:: DATA FOR PROCESSING ::

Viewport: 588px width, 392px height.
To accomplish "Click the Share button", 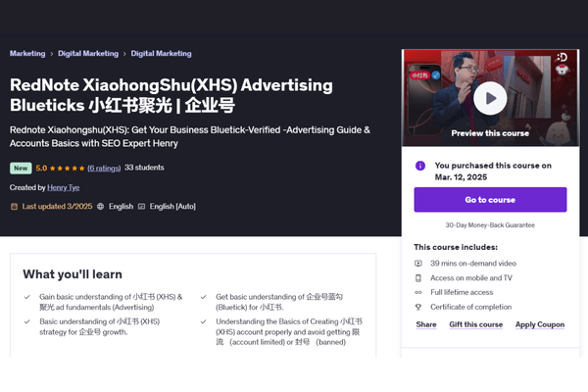I will (426, 324).
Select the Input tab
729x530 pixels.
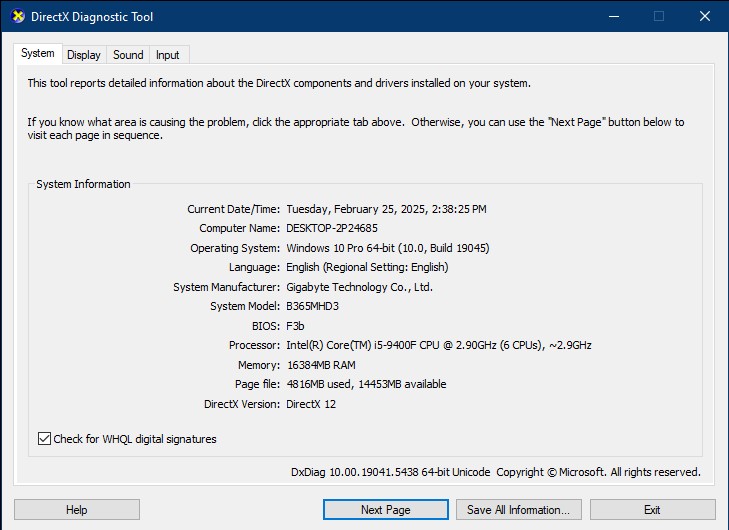tap(168, 55)
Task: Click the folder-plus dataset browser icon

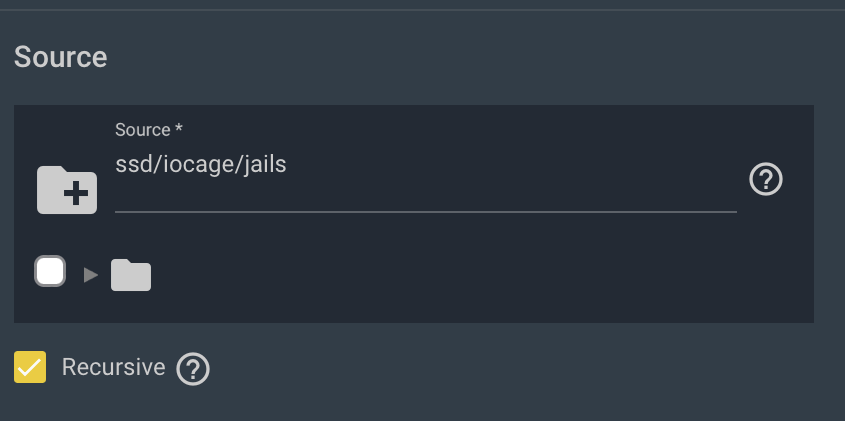Action: click(67, 190)
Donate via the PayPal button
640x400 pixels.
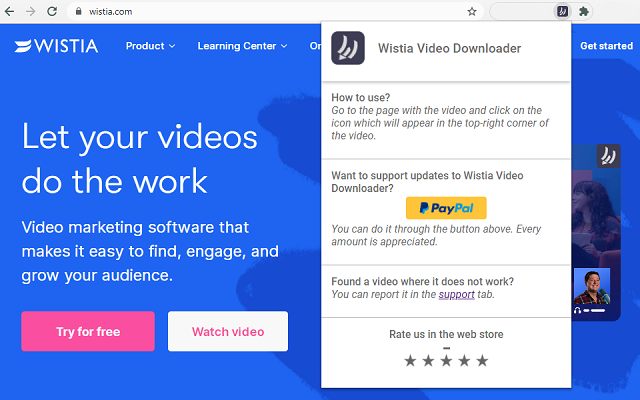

:::

# WORK TO COMPLETE:
Copy exactly the lines that begin at the one containing "729x530 pixels." and end at the last line of the records, both included, omitting the pictures.

# TASK SOLUTION:
729x530 pixels.
tap(168, 55)
Task: Click the folder-plus dataset browser icon

Action: click(67, 190)
Donate via the PayPal button
640x400 pixels.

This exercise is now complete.